Correct the handling of alternate graphics in Title proper fields (display and indexing) #2591

JoelleDosimont · 2021-12-09T13:34:27Z

Describe the bug

When a document has an alternate graphics (ex. Title in cyrillic characters), the field "value" is doubled to add the transliteration. The sub-element "language" is used to determine the language and graphic.

There are problems in two cases :

The sub-element "Language" is used only in 1 of the proper title's value (most of the migrated records are in this case).

The display of the titles is good.
The proper title's value missing the Language element is not indexed. Therefore, a search on this title is not successful.

The sub-element "Language" is used in the 2 proper title's values.
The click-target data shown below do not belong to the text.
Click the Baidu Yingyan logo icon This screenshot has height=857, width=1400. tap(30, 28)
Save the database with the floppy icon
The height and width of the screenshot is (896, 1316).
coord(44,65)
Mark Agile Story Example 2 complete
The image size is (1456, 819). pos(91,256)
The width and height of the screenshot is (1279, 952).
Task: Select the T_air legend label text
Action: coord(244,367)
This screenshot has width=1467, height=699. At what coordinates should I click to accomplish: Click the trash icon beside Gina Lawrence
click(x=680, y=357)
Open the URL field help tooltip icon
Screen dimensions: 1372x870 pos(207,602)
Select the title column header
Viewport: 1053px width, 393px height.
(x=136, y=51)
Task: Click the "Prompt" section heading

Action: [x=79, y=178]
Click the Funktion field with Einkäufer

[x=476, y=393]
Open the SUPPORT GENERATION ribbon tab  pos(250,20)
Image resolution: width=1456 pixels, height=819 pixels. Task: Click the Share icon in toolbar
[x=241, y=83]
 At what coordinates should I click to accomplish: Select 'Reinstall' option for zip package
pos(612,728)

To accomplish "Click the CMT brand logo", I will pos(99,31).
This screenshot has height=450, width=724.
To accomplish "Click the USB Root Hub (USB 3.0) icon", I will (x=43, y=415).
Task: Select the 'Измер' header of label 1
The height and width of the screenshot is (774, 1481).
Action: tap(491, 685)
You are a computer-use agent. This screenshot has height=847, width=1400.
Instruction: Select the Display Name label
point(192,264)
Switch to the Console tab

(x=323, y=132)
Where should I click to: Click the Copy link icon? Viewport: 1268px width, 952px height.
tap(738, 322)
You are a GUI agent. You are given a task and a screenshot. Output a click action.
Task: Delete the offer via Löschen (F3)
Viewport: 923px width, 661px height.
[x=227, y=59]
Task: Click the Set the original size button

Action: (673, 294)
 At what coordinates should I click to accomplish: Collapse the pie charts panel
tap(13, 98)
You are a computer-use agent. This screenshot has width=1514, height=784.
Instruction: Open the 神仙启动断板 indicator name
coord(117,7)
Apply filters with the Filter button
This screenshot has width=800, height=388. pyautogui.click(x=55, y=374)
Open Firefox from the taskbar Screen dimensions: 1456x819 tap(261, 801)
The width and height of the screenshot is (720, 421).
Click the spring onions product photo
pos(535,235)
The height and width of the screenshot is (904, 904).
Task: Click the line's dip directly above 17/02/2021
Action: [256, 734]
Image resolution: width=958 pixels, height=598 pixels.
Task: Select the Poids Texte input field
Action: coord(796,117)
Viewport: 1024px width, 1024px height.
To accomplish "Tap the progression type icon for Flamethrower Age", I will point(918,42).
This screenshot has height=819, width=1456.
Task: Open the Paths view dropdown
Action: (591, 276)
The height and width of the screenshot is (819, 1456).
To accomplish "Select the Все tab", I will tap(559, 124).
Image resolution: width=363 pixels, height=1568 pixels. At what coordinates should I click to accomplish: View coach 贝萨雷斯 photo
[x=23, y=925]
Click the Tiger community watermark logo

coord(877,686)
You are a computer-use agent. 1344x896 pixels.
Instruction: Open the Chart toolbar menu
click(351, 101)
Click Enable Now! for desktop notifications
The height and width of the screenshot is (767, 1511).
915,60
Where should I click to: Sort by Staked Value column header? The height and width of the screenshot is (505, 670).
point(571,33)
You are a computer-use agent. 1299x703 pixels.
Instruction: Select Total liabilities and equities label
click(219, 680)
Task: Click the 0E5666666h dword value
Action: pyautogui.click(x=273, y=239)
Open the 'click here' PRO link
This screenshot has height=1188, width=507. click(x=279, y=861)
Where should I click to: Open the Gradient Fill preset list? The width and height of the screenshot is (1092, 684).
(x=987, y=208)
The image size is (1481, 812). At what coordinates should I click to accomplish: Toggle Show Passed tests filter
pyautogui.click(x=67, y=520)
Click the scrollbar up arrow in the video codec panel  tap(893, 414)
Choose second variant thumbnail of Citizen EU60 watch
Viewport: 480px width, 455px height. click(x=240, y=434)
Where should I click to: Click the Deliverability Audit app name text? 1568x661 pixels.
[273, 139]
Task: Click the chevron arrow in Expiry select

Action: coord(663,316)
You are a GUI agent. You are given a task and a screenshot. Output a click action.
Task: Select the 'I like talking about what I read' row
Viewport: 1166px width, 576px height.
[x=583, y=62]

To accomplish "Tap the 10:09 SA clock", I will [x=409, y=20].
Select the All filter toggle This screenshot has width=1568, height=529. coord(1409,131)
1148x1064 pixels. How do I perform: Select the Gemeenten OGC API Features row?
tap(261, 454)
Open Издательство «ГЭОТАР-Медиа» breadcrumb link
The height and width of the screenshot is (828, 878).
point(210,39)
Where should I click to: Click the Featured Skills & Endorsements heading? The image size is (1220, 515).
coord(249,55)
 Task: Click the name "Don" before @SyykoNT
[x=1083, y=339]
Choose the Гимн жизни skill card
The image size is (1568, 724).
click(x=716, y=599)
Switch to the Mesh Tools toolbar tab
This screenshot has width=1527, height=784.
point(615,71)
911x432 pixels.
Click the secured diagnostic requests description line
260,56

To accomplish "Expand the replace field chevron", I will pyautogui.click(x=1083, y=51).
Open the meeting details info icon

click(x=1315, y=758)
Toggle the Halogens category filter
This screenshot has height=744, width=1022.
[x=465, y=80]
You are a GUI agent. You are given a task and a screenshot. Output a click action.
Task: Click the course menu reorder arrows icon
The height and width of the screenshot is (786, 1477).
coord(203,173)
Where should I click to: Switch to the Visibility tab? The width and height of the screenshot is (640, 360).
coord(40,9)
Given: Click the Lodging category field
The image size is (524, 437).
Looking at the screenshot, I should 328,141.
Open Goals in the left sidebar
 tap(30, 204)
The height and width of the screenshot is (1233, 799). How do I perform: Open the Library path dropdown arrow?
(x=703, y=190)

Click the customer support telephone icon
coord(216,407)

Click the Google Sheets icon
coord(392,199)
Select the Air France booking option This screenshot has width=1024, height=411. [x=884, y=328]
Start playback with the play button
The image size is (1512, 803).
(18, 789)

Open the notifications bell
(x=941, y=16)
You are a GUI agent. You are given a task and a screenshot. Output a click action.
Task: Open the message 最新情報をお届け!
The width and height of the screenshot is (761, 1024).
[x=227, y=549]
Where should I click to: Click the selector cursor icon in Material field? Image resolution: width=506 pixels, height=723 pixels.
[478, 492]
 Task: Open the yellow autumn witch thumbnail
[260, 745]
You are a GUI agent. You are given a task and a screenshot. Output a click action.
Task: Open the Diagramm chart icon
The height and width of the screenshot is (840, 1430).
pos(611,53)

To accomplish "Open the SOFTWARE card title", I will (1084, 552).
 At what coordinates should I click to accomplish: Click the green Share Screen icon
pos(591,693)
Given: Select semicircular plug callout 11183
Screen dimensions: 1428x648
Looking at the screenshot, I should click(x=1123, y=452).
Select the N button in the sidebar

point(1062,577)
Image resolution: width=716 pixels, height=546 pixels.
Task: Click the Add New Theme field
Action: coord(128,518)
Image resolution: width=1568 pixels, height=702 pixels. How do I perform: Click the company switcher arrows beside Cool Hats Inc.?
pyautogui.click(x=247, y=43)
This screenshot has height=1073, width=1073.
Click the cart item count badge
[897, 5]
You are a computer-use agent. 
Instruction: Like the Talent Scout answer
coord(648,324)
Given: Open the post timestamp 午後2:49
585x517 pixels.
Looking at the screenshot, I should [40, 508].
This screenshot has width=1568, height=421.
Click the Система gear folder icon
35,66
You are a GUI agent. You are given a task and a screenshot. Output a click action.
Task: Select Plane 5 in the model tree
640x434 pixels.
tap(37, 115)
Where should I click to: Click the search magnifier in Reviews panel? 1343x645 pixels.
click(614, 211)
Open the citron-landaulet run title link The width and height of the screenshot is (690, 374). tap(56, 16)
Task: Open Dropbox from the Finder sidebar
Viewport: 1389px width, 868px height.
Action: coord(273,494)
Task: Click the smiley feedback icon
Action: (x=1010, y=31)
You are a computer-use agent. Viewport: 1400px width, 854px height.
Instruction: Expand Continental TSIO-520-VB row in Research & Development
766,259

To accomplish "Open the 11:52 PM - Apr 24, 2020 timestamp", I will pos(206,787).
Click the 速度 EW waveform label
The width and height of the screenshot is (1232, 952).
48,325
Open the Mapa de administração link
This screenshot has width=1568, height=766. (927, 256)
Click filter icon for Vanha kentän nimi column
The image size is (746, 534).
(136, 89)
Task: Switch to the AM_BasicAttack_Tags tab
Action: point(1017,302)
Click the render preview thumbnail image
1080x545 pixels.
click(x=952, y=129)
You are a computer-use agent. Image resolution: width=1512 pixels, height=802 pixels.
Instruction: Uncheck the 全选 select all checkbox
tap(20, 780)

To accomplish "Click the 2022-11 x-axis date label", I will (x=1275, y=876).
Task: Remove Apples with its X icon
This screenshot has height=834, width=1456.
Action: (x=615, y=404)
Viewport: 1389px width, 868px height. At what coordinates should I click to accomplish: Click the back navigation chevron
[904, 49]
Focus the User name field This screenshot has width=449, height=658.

The display of the titles is wrong. In the detailed view of the document, the title appears 3 times (see screenshot below).
Both of the proper title's values are indexed.

To Reproduce

Case 1

Search fot thoses terms "Frantsuzsko-russkii slovar".
See that the search is not successful even though the following record exists : https://ilsdev.test.rero.ch/professional/records/documents/detail/252

Case 2

Display the detail view of a document in cyrillic, with the value language used both for the original graphic and the transliteration (ex. : https://ilsdev.test.rero.ch/professional/records/documents/detail/712)
See that there is 3 entries for the Title

Expected behavior

For a Title, if the value is repeated for transliteration (same language, different graphic) : the Title should display :

First : the original graphic (ex. for russian : in cyrillic).
Below : the transliteration.

All values are indexed, regardless of the presence of the Language sub-element.

Context

server: ilsdev.test.rero.ch
version: v1.10.0 or the commit hash (see frontpage).

Screenshots

Expected display :

Additional context

On the 07/12/2021, the display of the Title was different : 1 entry for the original graphic, 2 entries for the transliteration.
On the 09/12/2021 : 2 entries for the original graphic, 1 entry for the transliteration in the wrong order (the original graphic should be first).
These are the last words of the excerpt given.